Сенко подмигнул Морготу и наполнил ему рюмку.
— Ну, за встречу! — Моргот с подозрением понюхал виски и поморщился.
— Нормально! — махнул рукой Сенко. — Знаешь, сколько стоит эта бутылка?
— Флакон с французской туалетной водой стоит еще дороже. Но это не повод из него пить, — Моргот поморщился еще раз и влил в себя содержимое рюмки — на вкус оказалось не так уж и противно.
— Огурчика, — Антон качнулся в сторону стола, пальцами выудил огурец из стеклянной банки и сунул Морготу под нос.
Моргот отодвинулся, вырвал огурец у него из рук и откусил половину. Сенко последовал его примеру.
— Шотландский виски под соленые огурцы — это патриотично, — изрек Антон и тоже выпил.
— Щас быстренько — по второй, и я расскажу про рыбалку, — Сенко снова начал разливать виски.
— Погоди со своей рыбалкой! — Антон еще раз грохнул по столу кулаком. — Я вас хочу спросить, почему мы трое, здоровые молодые мужики, сидим тут и глушим это пойло?
— А что бы ты предложил глушить? — спросил Моргот, закуривая.
— Посмотри по сторонам, Громин! — протянул Антон и широко повел рукой над столом, пока не уперся пальцем в оконное стекло. — Посмотри!
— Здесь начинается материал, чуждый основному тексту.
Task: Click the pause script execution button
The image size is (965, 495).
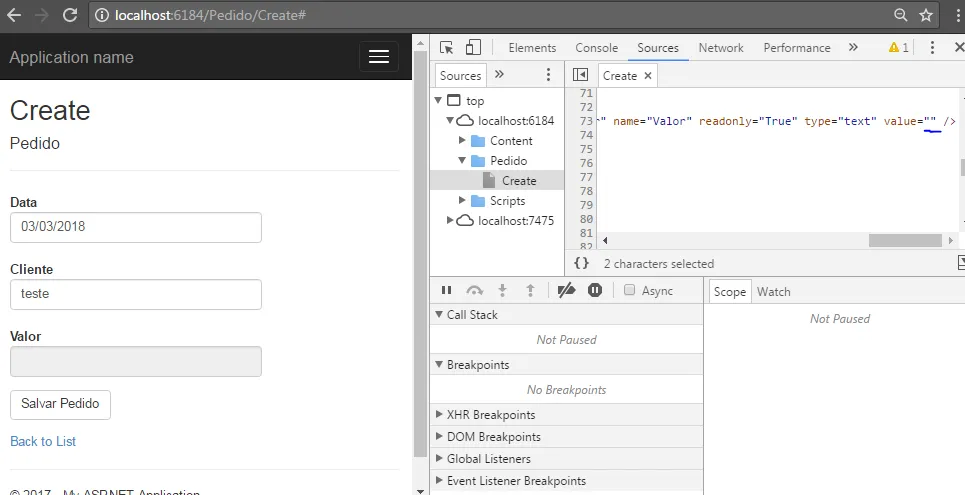Action: 447,291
Они ходят там, внизу, и ничего не боятся! А мы сидим здесь и глядим на них! И ничего не делаем!
— Мы уничтожаем их запасы спиртного, — сказал Сенко, поднимая рюмку.
— Нет, Сенко. Мы покупаем у них их гребаное спиртное. Мы отдаем им наши деньги. Мы отдаем им железную руду, мы отдаем им нефть, которой у нас и так кот наплакал. Они вывезли от нас столько леса, что нам бы хватило на сто лет!
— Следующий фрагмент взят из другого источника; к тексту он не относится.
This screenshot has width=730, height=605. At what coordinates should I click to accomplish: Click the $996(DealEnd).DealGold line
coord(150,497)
— Не иначе, ты сегодня проснулся! — хохотнул Моргот. — Они вывозят лес уже пять лет.
— Громин! Ты не понимаешь! — Антон привстал, но не удержался на ногах и плюхнулся обратно на стул. — Нас разорили, нас обобрали до нитки! Я на стройке корячусь, как последнее чмо… Сенко, мля, на рынке телефонами торгует! Как будто так и надо! Сенко, у тебя сколько четверок в дипломе? А? Сенко? Ты слышишь меня?
— Одна, — кивнул Сенко. — За это и выпьем.
— Правильно, — согласился Моргот, заранее доставая огурец.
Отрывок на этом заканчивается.